If it comes off, it would mark the South's first bilateral food aid since 2010, when it delivered 5,000 tonnes of rice, Unification Ministry data shows.

The WFP says more than 10 million North Koreans are in urgent need after crop output plunged to a decade low last year.

On Monday, the Red Cross said this year's early drought is threatening the summer harvest, adding to the crisis.

A devastating famine in the 1990s, exacerbated by drought, killed as many as a million North Koreans, with many resorting to eating tree bark and grass.

The North's official KCNA news agency said on Wednesday (May 15) that this year's rainfall so far was the lowest since 1982, while the Rodong Sinmun newspaper called for staging "war against the nature", mobilising all available water pumps and irrigation equipment.

 
 

But tension has mounted again since a second summit between North Korean leader Kim Jong Un and United States President Donald Trump, aimed at bringing about the denuclearisation of the North, broke down in Hanoi in February.

The North has fired two missiles and multiple projectiles in recent weeks, in what South Korean President Moon Jae-in called a calibrated protest against Washington.

Mr Moon said Mr Trump supported his aid plan, but after promising to ease hurdles for humanitarian aid earlier this year, US officials remain half-hearted, especially in the light of the recent weapons tests, blaming the North Korean regime for the food shortages.

Mr Moon's administration, whose 2017 push for US$8 million (S$10.9 million) aid to UN agencies fell apart amid flaring tensions, is adamant about implementing its latest commitment, but it is unclear when and how that plan will materialise, according to the sources who spoke on condition of anonymity due to the sensitivity of the topic.

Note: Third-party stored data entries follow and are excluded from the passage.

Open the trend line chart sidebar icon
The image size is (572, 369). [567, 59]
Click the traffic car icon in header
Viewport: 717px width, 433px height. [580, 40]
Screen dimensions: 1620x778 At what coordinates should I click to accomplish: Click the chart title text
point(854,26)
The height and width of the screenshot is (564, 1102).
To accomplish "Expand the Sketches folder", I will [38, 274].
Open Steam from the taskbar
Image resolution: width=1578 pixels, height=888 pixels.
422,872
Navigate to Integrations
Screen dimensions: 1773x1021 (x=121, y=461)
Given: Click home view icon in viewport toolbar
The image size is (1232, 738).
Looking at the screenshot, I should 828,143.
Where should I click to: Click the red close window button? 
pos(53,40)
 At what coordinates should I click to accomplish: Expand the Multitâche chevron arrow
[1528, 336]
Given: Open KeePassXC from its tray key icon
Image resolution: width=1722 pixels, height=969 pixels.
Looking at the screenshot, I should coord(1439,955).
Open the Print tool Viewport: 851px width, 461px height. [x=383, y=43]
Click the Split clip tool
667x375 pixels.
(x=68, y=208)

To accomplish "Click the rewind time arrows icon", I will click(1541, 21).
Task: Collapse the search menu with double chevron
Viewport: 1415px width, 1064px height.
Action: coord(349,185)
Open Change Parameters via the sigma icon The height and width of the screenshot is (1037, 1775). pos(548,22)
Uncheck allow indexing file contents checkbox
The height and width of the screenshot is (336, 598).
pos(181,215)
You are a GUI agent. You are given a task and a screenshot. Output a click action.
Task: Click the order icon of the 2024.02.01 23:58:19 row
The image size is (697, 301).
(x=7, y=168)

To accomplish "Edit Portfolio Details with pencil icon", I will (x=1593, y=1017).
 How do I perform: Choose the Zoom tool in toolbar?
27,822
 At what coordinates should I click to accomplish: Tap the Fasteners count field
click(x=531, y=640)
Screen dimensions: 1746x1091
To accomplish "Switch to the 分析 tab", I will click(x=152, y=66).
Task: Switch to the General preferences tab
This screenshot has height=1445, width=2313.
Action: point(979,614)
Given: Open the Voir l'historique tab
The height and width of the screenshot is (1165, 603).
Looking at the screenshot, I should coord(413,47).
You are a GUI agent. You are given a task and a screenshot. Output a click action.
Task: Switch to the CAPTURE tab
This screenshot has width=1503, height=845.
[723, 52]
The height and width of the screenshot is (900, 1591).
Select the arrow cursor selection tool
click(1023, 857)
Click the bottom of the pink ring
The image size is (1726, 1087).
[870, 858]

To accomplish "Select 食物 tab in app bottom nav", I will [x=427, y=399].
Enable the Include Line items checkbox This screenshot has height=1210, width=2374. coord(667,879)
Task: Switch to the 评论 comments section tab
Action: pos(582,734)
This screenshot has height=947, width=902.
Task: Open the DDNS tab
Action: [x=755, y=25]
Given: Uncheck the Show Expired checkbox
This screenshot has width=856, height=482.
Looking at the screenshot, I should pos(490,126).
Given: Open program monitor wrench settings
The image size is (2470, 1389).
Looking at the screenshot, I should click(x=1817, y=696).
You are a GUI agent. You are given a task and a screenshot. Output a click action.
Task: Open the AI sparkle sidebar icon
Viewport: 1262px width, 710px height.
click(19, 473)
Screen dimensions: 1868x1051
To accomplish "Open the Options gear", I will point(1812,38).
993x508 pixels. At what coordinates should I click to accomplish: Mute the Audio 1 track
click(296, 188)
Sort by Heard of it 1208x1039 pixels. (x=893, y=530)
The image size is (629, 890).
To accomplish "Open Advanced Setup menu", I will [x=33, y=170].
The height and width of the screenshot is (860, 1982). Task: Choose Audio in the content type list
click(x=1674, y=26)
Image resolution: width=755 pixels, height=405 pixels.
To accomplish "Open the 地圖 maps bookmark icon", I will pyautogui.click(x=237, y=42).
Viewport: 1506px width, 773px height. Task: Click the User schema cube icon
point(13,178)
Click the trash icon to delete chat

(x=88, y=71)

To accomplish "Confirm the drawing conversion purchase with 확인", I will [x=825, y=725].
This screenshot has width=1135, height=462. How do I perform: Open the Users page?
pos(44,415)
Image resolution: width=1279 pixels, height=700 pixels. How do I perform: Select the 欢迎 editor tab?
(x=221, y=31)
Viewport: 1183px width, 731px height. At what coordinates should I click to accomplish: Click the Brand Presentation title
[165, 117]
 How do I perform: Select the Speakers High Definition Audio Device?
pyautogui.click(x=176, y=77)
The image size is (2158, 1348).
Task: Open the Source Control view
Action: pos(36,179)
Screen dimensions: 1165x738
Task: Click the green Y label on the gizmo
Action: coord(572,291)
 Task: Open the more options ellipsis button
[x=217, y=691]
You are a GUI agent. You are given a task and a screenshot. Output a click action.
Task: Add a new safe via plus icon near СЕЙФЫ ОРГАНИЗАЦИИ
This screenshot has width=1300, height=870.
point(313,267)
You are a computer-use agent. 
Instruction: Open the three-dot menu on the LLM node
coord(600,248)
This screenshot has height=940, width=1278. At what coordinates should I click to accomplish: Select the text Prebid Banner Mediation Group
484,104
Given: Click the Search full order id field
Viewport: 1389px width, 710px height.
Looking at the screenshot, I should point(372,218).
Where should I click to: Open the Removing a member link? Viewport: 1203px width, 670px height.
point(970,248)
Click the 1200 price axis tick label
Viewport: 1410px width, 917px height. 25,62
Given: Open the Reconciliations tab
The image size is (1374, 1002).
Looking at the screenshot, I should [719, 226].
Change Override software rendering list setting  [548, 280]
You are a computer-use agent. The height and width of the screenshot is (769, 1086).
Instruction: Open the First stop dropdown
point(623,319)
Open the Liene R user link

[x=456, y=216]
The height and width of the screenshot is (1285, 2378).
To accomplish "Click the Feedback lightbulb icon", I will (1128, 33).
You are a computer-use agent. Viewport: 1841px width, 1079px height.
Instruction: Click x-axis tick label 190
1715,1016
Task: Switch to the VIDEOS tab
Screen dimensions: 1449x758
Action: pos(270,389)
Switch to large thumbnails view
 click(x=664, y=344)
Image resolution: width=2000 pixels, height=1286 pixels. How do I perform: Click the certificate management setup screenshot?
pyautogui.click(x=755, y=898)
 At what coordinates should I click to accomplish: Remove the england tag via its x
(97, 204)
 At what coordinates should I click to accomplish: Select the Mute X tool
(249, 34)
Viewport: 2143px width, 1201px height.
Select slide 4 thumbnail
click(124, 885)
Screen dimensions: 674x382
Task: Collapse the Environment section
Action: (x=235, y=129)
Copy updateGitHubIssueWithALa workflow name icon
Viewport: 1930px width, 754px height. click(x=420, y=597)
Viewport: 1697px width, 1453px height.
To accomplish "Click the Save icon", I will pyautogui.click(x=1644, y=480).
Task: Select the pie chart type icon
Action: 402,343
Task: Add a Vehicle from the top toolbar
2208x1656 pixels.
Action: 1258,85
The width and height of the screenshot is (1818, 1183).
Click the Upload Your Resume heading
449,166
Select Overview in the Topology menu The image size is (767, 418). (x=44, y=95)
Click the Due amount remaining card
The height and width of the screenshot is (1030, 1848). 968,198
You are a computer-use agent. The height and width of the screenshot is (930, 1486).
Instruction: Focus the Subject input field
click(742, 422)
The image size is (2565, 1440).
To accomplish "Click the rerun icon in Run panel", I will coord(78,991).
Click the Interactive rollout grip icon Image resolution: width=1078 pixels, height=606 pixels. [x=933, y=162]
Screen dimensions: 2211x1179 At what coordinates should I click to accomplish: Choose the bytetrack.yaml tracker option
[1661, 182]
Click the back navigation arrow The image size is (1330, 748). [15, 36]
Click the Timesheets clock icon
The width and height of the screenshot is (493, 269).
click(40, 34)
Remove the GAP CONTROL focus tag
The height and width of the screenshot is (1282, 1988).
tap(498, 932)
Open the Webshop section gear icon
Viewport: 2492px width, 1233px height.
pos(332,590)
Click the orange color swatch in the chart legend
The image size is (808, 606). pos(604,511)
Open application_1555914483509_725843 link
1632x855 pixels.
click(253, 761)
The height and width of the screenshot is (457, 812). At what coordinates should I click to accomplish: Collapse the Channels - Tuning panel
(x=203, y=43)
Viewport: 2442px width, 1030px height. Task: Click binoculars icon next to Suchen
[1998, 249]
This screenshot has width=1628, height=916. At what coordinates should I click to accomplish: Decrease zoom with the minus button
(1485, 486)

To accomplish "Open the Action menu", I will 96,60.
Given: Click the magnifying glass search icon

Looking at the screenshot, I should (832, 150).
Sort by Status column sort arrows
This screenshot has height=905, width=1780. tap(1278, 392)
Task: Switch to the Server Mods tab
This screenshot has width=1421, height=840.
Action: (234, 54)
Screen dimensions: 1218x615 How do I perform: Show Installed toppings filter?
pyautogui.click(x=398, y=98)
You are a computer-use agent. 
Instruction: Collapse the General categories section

"They'll try their best to make it happen, but nothing has been decided. There is a lot more to consider than two years ago," one of the sources said.

'SENSE OF CRISIS'

The source said there was a "sense of crisis" brewing within the Moon administration ahead of a key parliamentary election next year, amid the stalled nuclear talks and lacklustre progress in inter-Korean initiatives.

The dramatic detente between the two Koreas has propped up Mr Moon's approval ratings, which were hit by a stagnating economy and jobs crunch, and then fell to their lowest levels after the Hanoi summit.

Mr Moon said the aid would not only help needy North Koreans but also reduce his government's excessive rice stockpile and break the nuclear stand-off between Pyongyang and Washington.

 
 

About 45 per cent of South Koreans support humanitarian aid to the North, according to a study released on Monday by the state-run Korea Institute for National Unification.

But the North's Maeri propaganda website brushed off the South's aid plan as "empty words" and "far-fetched mockery".

Early this year, South Korea offered to provide flu medication, but its delivery was delayed amid consultations with the US, and the North eventually refused to take it.

Rice has also historically been a sensitive item, along with cement and fertilisers, due to concerns that Pyongyang might divert any outside handouts to bankroll its weapons programmes.

"The situation is extremely sensitive," another source said. "If the two-track approach proves unfeasible, we would just have to go through the international organisations."

Some observers, including Mr Lee Hye-hoon, head of the parliamentary intelligence committee, said the situation might not be as tough as aid groups say.

Data compiled by Daily NK, a defector-run website, showed rice prices have dropped about 15 per cent since November, suggesting the shortages might not be as bad as some people think.

But Seoul's Unification Ministry said it sees data from the WFP and other UN agencies as more "official and objective".

"It's difficult to know just how bad the situation really is," said scholar Peter Ward, who researches North Korea's economy, citing the lack of credible information.

"It doesn't look like we are headed for another famine, but the food situation definitely appears to have deteriorated."